Vorliegender Text:
####################
Aber was wäre ein Reisebericht, ohne wenigstens zu versuchen, die Landschaft zu beschreiben, die man gesehen hat, die man gespürt und gerochen hat. In Deutschland war es noch heiß, als wir nach wenigen Kilometern wegen einer Panne zur ersten Pause gezwungen wurden und zwei Stunden in praller Sonne warten mussten, bis die Reparatur geglückt war. Von Kopenhagen sind wir über die neue Öresundbrücke nach Malmö gefahren und wurden fast vom Wind hinuntergeweht. Schweden war landschaftlich wie das Bilderbuch, das man sich vorstellt, mit bunten Häuschen und weiten Wäldern, vor allem je weiter man nach Norden fährt. Unter anderem auf Schotterpisten, auf denen uns der Regen und die Kälte einholte. Über die Grenze nach Norwegen hat dann einer umgeschaltet: von weiten Hügeln und Seen auf enge Fjorde mit steilen Ufern und kurvigen Straßen. Es war jetzt wieder sonniger aber immer noch ziemlich frisch. Was uns nicht davon abhielt mit den Kameraden auf Rolla bis spät abends am Feuer zu sitzen, schließlich war es auch um halb zwölf noch hell.

Wieder auf dem Weg nach Süden fuhren wir an langen Fjorden entlang, aber auch über weite karge Hochebenen, wo einem auf 1400m schon mal ein Gletscher begegnet. Einer der landschaftlichen Höhepunkte war Ofredal, ein altes verlassenes Sägewerk mit einigen Holzhäusern, zu denen man nur gelangt über einen unbeleuchteten, 2km langen Tunnel mit konstant 18% Steigung und glitschigem Straßenbelag. Hier verbrachten wir eine Nacht direkt am Wasser des Sognefjords. Und selbst hier, am vermeintlich letzten und schönsten Fleckchen Norwegens tauchen am anderen Morgen zwei Ureinwohner auf, die es überhaupt nicht störte, dass wir uns dort breit gemacht hatten. Undenkbar auf der Schwäbischen Alb!

Zuhause angekommen war die Fahrt noch lange nicht vorbei. Mensch und Maschine mussten wieder auf Vordermann gebracht werden, die Eindrücke, die man auf vielen hundert Bildern einzufangen versuchte wollten sortiert und aufbereitet werden. Für’s Bundesfest und für das Nachtreffen, bei dem an einem nebligen Novemberwochenende die Erinnerungen aufgefrischt wurden. Und neue Pläne wurden natürlich auch geschmiedet. 2011 durchs wilde Kurdistan?

Der Weg ist das Ziel, Norwegen 09

An unserem Schlafplatz, direkt neben einem kristallklaren Bergsee eiszeitlichen Ursprungs, zwischen mit Moos bewachsenen Steinen, neben einem Wasserfall gelegen, bauten wir die auf Heidekraut gestellten Zelte ab und brachen zur zweiten Etappe auf.
####################
Gesammeltes Material:
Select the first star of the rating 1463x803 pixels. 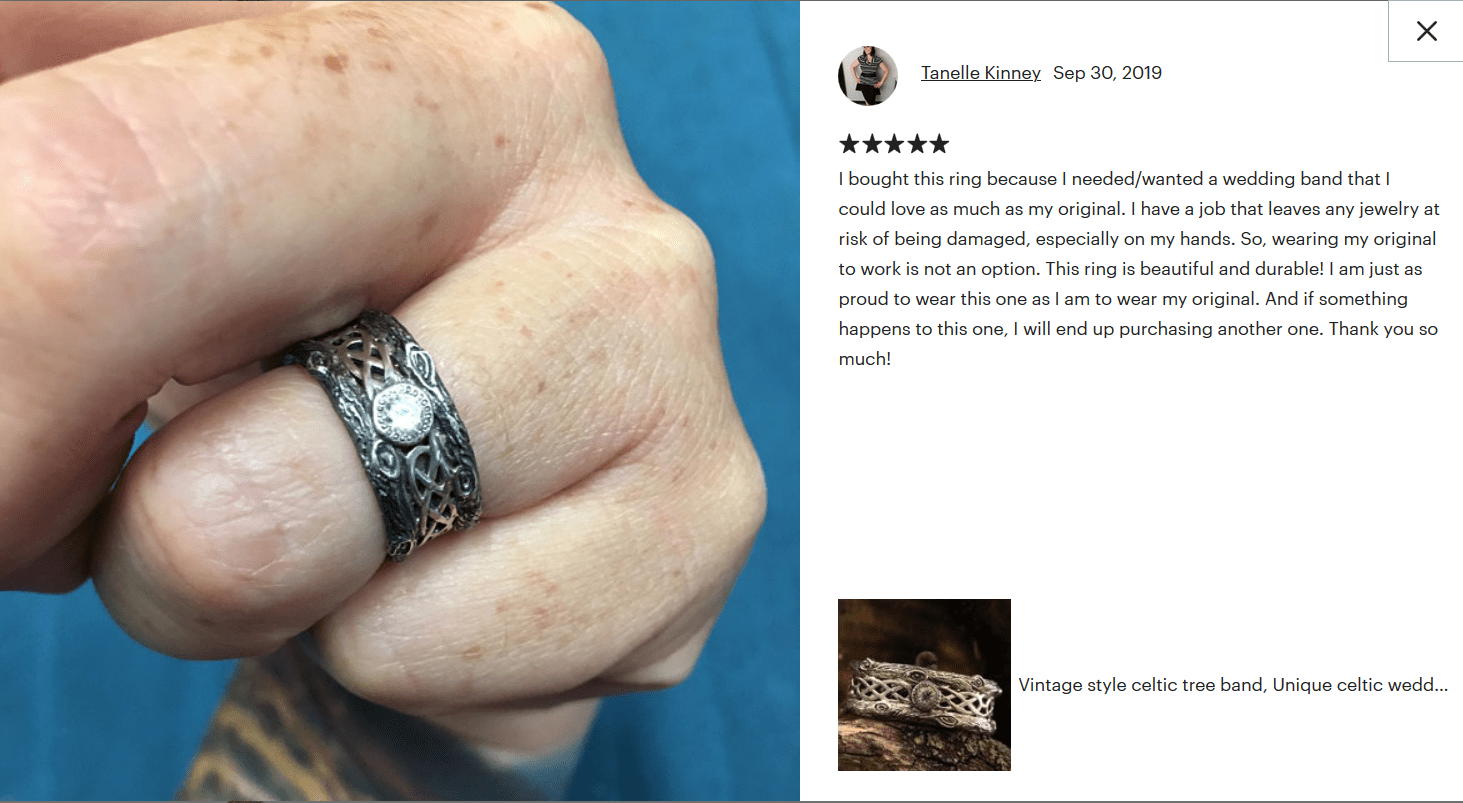point(849,144)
####################
Kurze Aufgabe A: Über welche Brücke ging es im Reisebericht über Norwegen von Kopenhagen nach Malmö?
Kurze Aufgabe B: Kopiere bitte aus dem Reisebericht über Norwegen die Passage zwischen „Zuhause angekommen war“ und „zweiten Etappe auf.“, beide eingeschlossen.
Kurze Aufgabe C: Führe den Reisebericht über die Norwegenfahrt ab seinem letzten Satz fort.

Antwort A: Über die neue Öresundbrücke.

Antwort B:
Zuhause angekommen war die Fahrt noch lange nicht vorbei. Mensch und Maschine mussten wieder auf Vordermann gebracht werden, die Eindrücke, die man auf vielen hundert Bildern einzufangen versuchte wollten sortiert und aufbereitet werden. Für’s Bundesfest und für das Nachtreffen, bei dem an einem nebligen Novemberwochenende die Erinnerungen aufgefrischt wurden. Und neue Pläne wurden natürlich auch geschmiedet. 2011 durchs wilde Kurdistan?

Der Weg ist das Ziel, Norwegen 09

An unserem Schlafplatz, direkt neben einem kristallklaren Bergsee eiszeitlichen Ursprungs, zwischen mit Moos bewachsenen Steinen, neben einem Wasserfall gelegen, bauten wir die auf Heidekraut gestellten Zelte ab und brachen zur zweiten Etappe auf.

Antwort C:
Frohen Mutes bezwangen wir den ersten Anstieg, um die exquisite Aussicht über die südlichen Ausläufer der Lofoten zu genießen. Vor diesem traumhaften Panorama vollführte der Alex einige höchst akrobatische Übungen, die aber zum Glück weder ihm noch dem Panorama nachhaltigen Schaden zufügen konnten.

Wir wendeten uns gen Norden, um eine Talsohle zu durchschreiten. Der Abstieg ins Tal wurde dank der ausgezeichneten Ortskenntnis der Vorauseilenden zu einer mittelschweren alpinen Herausforderung, als wir nämlich glaubten, die Rucksäcke ungesichert eine Steilwand abseilen zu müssen, anstatt 20 m weiter einfach dem Weg weiter zu folgen. Mit dem Erreichen der Talsohle erreichte auch die Moral unserer sonst so wackeren Truppe den Tiefpunkt, da kundgetan wurde, dass das Essen rationiert werden müsse. Mit schwerem Herzen, aber umso leichterem Magen nahmen wir die Herausforderung des Aufstiegs aus dem Tal an, um auf der Höhe mit sommerlichen Schneefeldern belohnt zu werden. Eine kurze Schneeballschlacht später setzten wir unseren Weg durch diese unwirtliche und karge Landschaft fort. Da Chris, von Stund an der Überflieger genannt, unsere Melancholie nicht länger ertragen konnte, versuchte er, die Stimmung mit einer kleinen Flugeinlage zu verbessern, flog mit seinem Vorhaben jedoch wortwörtlich auf die Schnauze.

Wie das eben in Norwegen so ist, war wenig später schon wieder ein Abstieg angesagt. Entlang und abschnittweise auch auf einer Frischwasserpipeline laufend erreichten wir, unter hitzigen Diskussionen über den Pipelinebau im Allgemeinen, wieder Normalnull. In diesem Augenblick übermannte uns eine entsetzliche, gleichzeitig aber spürbar klare, durch nichts zu widerlegende Erkenntnis: Die letzten zwei Etappen, die wir ja nun nicht unbedingt auf dem linken Bein hüpfend hinter uns bringen durften, hätte auch durch eine einzige Etappe auf Normalnull entlang der Straße ersetzt werden können. Aber kommt es darauf denn wirklich an? Nein, und abermals nein! Wir sagen mit blutiger Nase und stolz geschwellter Brust: Der Weg ist das Ziel!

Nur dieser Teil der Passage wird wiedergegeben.